• [Your objective] Copy out all the entries below, requests included, and increase each coordinate in the answers by 90, leaving everything else unchanged.

• [Input material]
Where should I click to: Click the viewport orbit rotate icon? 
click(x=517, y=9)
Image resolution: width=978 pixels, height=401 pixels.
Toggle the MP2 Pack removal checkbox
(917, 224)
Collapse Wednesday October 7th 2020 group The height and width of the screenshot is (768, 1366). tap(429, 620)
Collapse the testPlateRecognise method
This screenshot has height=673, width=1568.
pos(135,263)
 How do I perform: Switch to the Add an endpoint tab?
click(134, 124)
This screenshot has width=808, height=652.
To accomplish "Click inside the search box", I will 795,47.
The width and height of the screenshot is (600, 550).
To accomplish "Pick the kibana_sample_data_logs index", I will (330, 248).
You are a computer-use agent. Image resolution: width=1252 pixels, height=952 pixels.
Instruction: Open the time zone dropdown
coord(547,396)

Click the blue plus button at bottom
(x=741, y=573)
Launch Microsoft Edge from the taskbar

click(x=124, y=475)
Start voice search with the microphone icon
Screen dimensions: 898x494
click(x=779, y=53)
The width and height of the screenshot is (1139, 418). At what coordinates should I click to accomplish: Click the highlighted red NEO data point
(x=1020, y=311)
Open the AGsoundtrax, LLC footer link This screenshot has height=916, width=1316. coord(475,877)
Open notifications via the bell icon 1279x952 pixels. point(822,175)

• [Final result]
Where should I click to: Click the viewport orbit rotate icon? 
click(x=607, y=99)
Image resolution: width=978 pixels, height=401 pixels.
Toggle the MP2 Pack removal checkbox
(1007, 314)
Collapse Wednesday October 7th 2020 group The height and width of the screenshot is (768, 1366). tap(519, 710)
Collapse the testPlateRecognise method
This screenshot has height=673, width=1568.
pos(225,353)
 How do I perform: Switch to the Add an endpoint tab?
click(224, 214)
This screenshot has width=808, height=652.
To accomplish "Click inside the search box", I will 885,137.
The width and height of the screenshot is (600, 550).
To accomplish "Pick the kibana_sample_data_logs index", I will (420, 338).
You are a computer-use agent. Image resolution: width=1252 pixels, height=952 pixels.
Instruction: Open the time zone dropdown
coord(637,486)

Click the blue plus button at bottom
(x=831, y=663)
Launch Microsoft Edge from the taskbar

click(x=214, y=565)
Start voice search with the microphone icon
Screen dimensions: 898x494
click(x=869, y=143)
The width and height of the screenshot is (1139, 418). At what coordinates should I click to accomplish: Click the highlighted red NEO data point
(x=1110, y=401)
Open the AGsoundtrax, LLC footer link This screenshot has height=916, width=1316. coord(565,967)
Open notifications via the bell icon 1279x952 pixels. point(912,265)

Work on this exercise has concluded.